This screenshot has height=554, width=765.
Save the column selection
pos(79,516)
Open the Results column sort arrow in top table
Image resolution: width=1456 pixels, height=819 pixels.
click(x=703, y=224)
# # # #
=== Task statement ===
Retype the lines above, keeping each one identical.

=== Written reply ===
This screenshot has height=554, width=765.
Save the column selection
pos(79,516)
Open the Results column sort arrow in top table
Image resolution: width=1456 pixels, height=819 pixels.
click(x=703, y=224)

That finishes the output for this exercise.